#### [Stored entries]
* * *
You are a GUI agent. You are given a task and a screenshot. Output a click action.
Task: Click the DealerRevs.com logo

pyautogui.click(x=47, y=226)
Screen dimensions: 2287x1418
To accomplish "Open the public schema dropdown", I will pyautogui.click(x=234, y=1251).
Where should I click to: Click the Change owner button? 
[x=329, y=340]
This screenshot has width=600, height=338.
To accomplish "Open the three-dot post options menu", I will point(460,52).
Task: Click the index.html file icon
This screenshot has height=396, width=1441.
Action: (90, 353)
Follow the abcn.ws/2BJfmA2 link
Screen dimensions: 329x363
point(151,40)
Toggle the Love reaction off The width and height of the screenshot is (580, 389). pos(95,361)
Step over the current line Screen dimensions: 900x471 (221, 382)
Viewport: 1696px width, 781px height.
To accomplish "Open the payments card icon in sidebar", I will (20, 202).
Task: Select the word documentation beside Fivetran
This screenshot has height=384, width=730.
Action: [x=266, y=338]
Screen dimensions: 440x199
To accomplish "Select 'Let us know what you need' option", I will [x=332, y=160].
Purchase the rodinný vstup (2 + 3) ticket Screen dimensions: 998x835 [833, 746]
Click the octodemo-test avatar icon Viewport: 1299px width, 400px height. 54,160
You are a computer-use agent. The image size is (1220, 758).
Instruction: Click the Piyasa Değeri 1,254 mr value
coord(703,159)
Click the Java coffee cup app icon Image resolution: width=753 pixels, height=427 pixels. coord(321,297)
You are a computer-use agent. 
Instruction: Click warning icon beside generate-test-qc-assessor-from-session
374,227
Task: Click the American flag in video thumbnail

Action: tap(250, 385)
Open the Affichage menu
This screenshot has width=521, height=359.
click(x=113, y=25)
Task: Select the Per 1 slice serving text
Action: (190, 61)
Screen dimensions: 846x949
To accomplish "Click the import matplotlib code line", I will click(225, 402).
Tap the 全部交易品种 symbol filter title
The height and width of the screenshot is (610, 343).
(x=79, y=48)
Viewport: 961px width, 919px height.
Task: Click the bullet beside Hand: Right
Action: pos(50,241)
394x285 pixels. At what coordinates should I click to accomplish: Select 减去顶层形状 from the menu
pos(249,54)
* * *
#### [What the task asks]
What is the number of lines in the data that hold the string "computer"? Answer with the number only.

#### [Exercise solution]
2